Man, I save my own patches sometimes, usually fewer than a dozen for any given project, and practically before I even start I’m out of names. “Trumpet-ish.” Oh, now I’ve made a variant. “Trumpet-ish 2,” I guess. Then later I play “Trumpet-ish” a couple octaves down and really like it but it doesn’t sound anything like a trumpet at all and I realize I should have named it “Whale Bass” or something.

So I make a new derivative patch called “Kinda Like Whale Bass,” but by the time I’m done tweaking the settings it’s a drum.

And so on and so on....

One time I tried making a series of patches from a single starting point, and I would name the patches with numerical codes as they branched off from one another. So “01” would beget “0101” and “0102,” and the latter might beget “010201” and “010202” and “010203.” Then at some point I introduced letters, so you’d get “0102a14c” or whatever. Then I set the project aside for a while and when I came back I couldn’t decode my own system anymore. 😞

Anyway, patch naming... it’s preposterous.


----------



## EvilDragon (Jul 27, 2021)

bill5 said:


> lol - of course, but I would rather "brassy synth 1" through "brassy synth 5000" because again at that gives some idea of the sound.


If patches are categorized via tags, then tags give you the idea of the sound, not the patch name.


----------



## el-bo (Jul 27, 2021)

bill5 said:


> For ex. "Joe's Lament" is a worthless name.

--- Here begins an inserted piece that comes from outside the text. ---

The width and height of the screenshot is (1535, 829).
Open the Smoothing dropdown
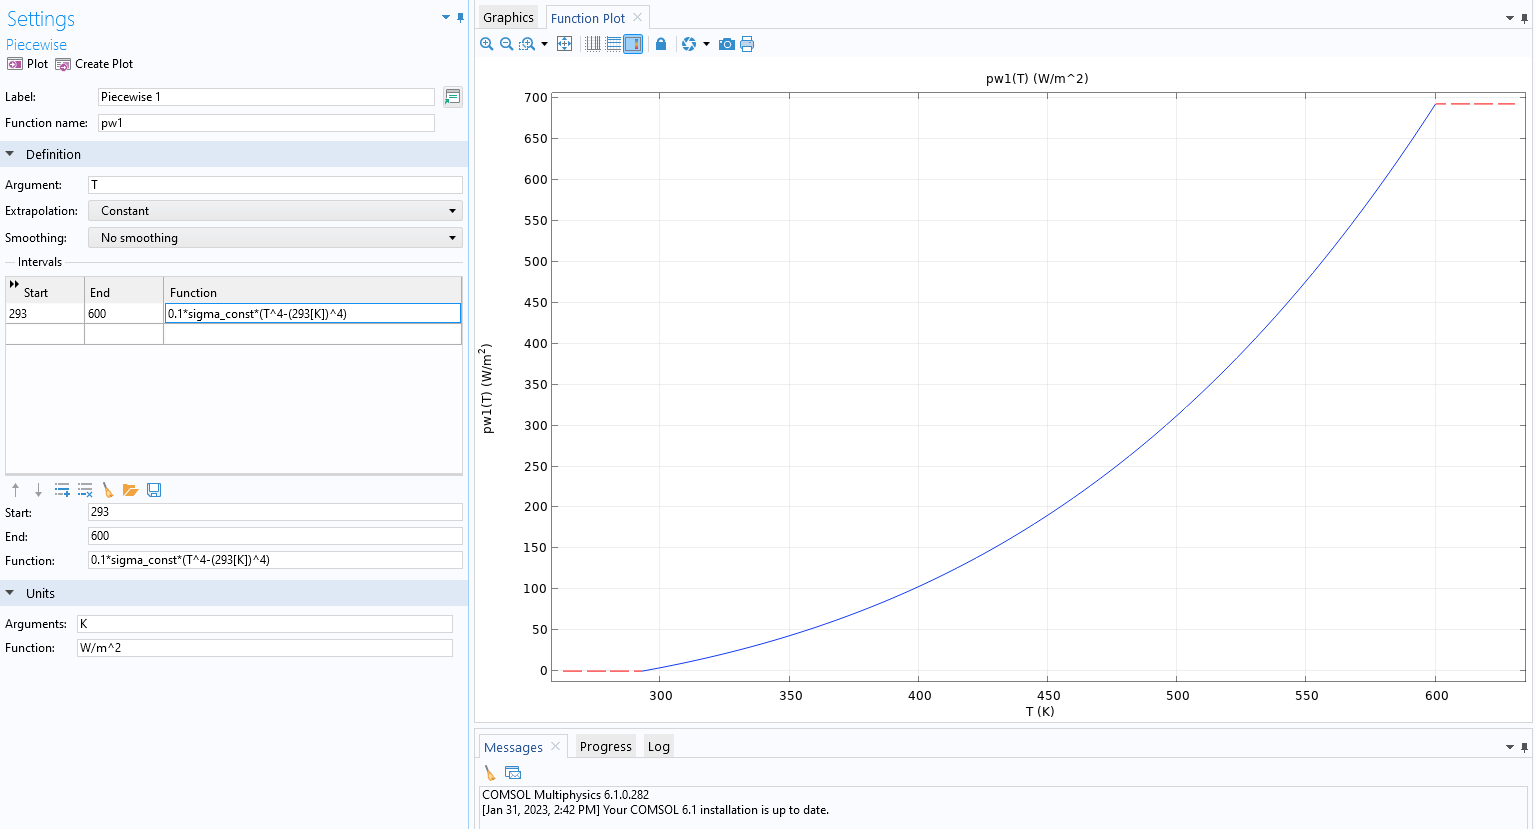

Speaking as one of a small handful of folk who have actually mastered the playing of the lament, I take offense 😡


----------



## MartinH. (Jul 27, 2021)

EvilDragon said:


> If patches are categorized via tags, then tags give you the idea of the sound, not the patch name.



Absolutely! I'm not a synth hoarder, so a lot of my synths are from NI Komplete and if/when I'm looking for a sound I always use the tag browser and then preview all the patches that have my search tags. The preset names really don't matter much to me. 

The other synth that I've used a fair bit is Albino 3 and that had groups like basses, leads, ambient, layered, ambient layered, etc., which is also very useful. 

And once the discoverabilty aspect is covered, I'd argue it's easier to remember patch names like anxious mole or rusty tiger instead of dissonant ticking #3 or neurobass #5, which is how I name my own things because I hate naming things.


----------



## EvilDragon (Jul 27, 2021)

MartinH. said:


> I'd argue it's easier to remember patch names like anxious mole or rusty tiger instead of dissonant ticking #3 or neurobass #5



Absolutely!


----------



## Living Fossil (Jul 27, 2021)

MartinH. said:


> The other synth that I've used a fair bit is Albino 3 and that had groups like basses, leads, ambient, layered, ambient layered, etc., which is also very useful.


I like to rename patches (as channel strip settings) in the (or maybe similar) way as Matt (the unfinished) names his sounds; i.e. a 2-3 (capital-)letter prefix before the actual sound name:

LED= Lead sound
PD = Pad
STR = "String" sound
SC = Soundscape
DR = Drum
DRO = Drone
BRS = Brass
etc.


----------



## sean8877 (Jul 27, 2021)

I'm bothered more by the inconsistent volumes that a lot of presets designers use with their patches. Some designers will set the volume of their presets insanely loud in comparison to the factory presets or other preset manufacturers levels. So when stepping through the presets I'm having to adjust the volume knob or track fader or else have my ears blasted out. I don't know if it's just an oversight or done on purpose to make their presets stand out. But anyway maybe it just a pet peeve on my part and doesn't bother others...thought I'd mention that though as something that bugs me more than the naming.


----------